When protesters swarmed in to block the assault, private security guards attacked them with dogs and pepper spray. Democracy Now! took footage of the attack and melee, including of a dog with a mouth bloody from biting a protester. Also present was Green Party presidential candidate Jill Stein and her running mate Ajamu Baraka. Stein was shown spray painting “I approve this message” on the blade of a bulldozer.

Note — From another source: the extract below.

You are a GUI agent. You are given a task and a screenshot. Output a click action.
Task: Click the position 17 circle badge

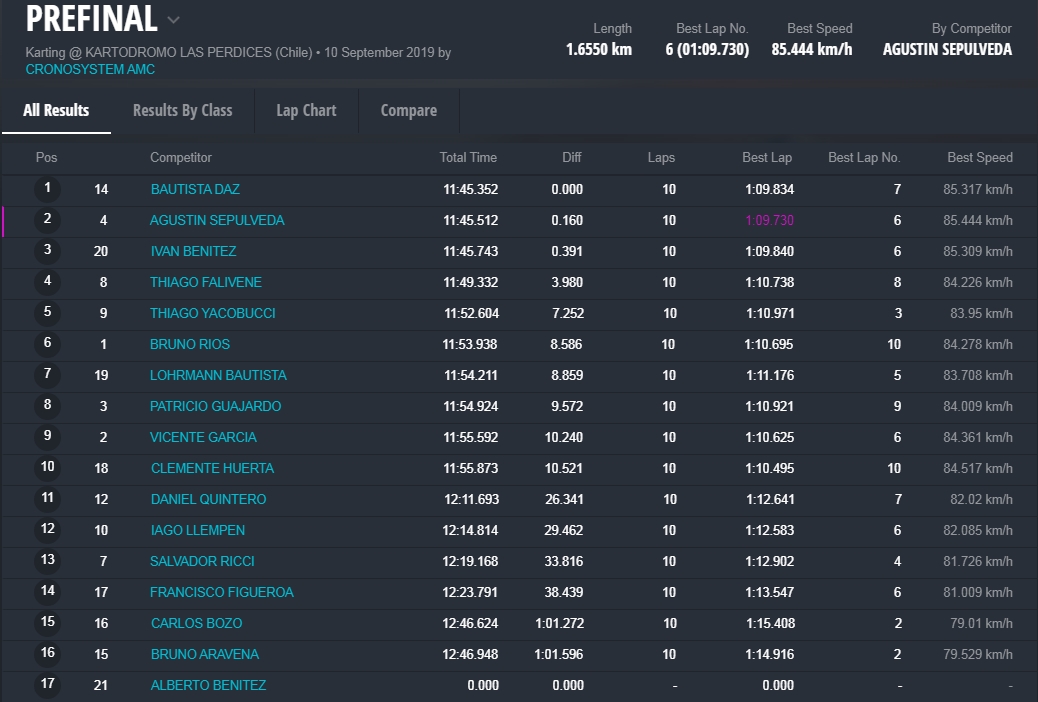pos(47,684)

A few days later, the North Dakota attorney-general issued arrest warrants for Democracy Now! host Amy Goodman, and Stein and Baraka, for “criminal trespass”. On 9 September, a racist judge ruled against the Sioux lawsuit. Embarrassed in the face of what has become a national scandal, the White House immediately ordered a temporary halt to construction under the river, and then a federal court extended the halt.

The temporary ruling is to allow the Army Corps of Engineers to reconsider its approval of the pipeline going under the Missouri River, and for a reconsideration of the destruction of the sacred burial ground. Tribes are supposed to have input.

Confrontations have continued at other construction sites in North Dakota, with protesters locking arms and chaining themselves to heavy equipment.

The pipeline is also facing resistance in Iowa, from ranchers, farmers and homeowners. A lawsuit is being brought by 15 farmers to stop Dakota Access from seizing their land under “eminent domain”. Eminent domain originally allowed federal, state and local governments to take over land for public projects like roads and highways. In 2005, the robed reactionaries of the Supreme Court ruled that it could be used by private companies to seize land.

On 13 September, rallies in support of the struggle in North Dakota were held in dozens of cities across the country. David Archambault has now taken the case to the United Nations Human Rights Council in Geneva. “While we have gone to court in the United States, our courts have failed to protect our sovereign rights, our sacred places and our water”, he said.

“We call upon the Human Rights Council and all members, all member states, to condemn the destruction of our sacred places and to support our nation’s efforts to ensure our sovereign rights are respected. We ask you to call upon all parties to stop the construction of the Dakota Access pipeline and to protect the environment, our nation’s future, our culture and our way of life.”